Slashdot Mirror


Can You Do the Regular Expression Crossword?

mikejuk writes "Programmers often say that regular expressions are fun ... but now they can be a whole lot of fun in a completely new way. Want to try your hand at a regular expression crossword? The idea is simple enough — create a crossword style puzzle with regular expressions are the 'clues.' In case you don't know what a regular expression is — it is a way of specifying what characters are allowed using wild-card characters and more. For example a dot matches any single character, an * any number of characters and so on. The regular expression crossword is more a sort of Sudoku puzzle than crossword however because the clues determine the pattern that the entries in a row have to satisfy. It also has to use a hexagonal grid to provide three regular expressions to control each entry. This particular regular expression crossword(pdf) was part of this year's MIT Mystery Hunt. This annual event is crammed with a collection of very difficult problems and the regular expression crossword, created by Dan Gulotta from an idea by Palmer Mebane, was just a small part of the whole — and yes there is a solution."

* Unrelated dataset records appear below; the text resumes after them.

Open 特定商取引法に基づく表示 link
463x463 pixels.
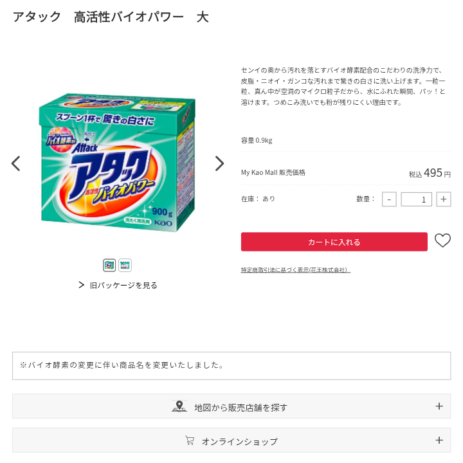(296, 270)
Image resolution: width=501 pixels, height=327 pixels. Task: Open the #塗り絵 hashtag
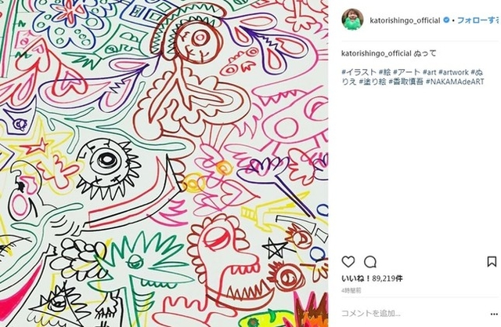373,82

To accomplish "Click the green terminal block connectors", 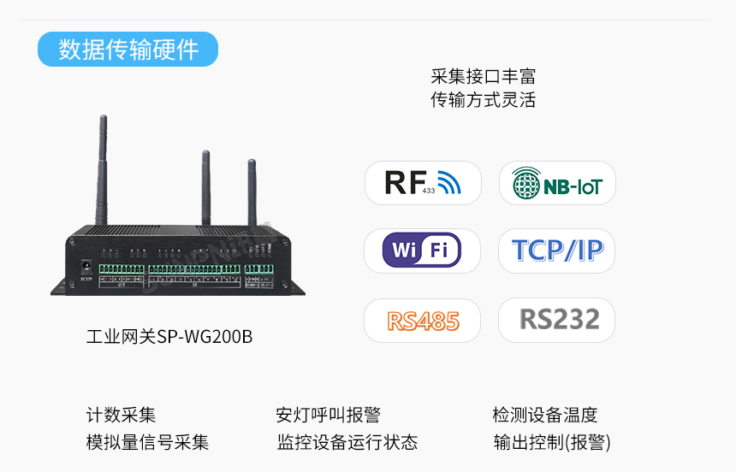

82 of 115 comments (clear)

  1. Solution by Anonymous Coward · · Score: 1, Interesting

    I'll post the solution as regular expression

    *

    ^there you have the solution, the infinite plays of Monkey-Shakespeare, and the answer to life and the universe, and everything.

    1. Re:Solution by Stradenko · · Score: 4, Informative

      I think you mean .*

    2. Re:Solution by Coolhand2120 · · Score: 4, Informative

      The article summary was wrong about * and so are you. At least the language in the summary leaves much to be desired, although they are correct about it being a numerator, they leave off the part that it matches the previous character or subexpression. * = the previous character or subexpression zero or more times. As Stradenko pointed out to get ANY character you need . (period). To get any character zero or more times you need .* (period asterix). To get the solution to anything with more than one line you need [\s\S]*.

      So you're pretty far off the mark as far as 42 goes.

    3. Re:Solution by dkf · · Score: 1

      To get any character zero or more times you need .* (period asterix). To get the solution to anything with more than one line you need [\s\S]*.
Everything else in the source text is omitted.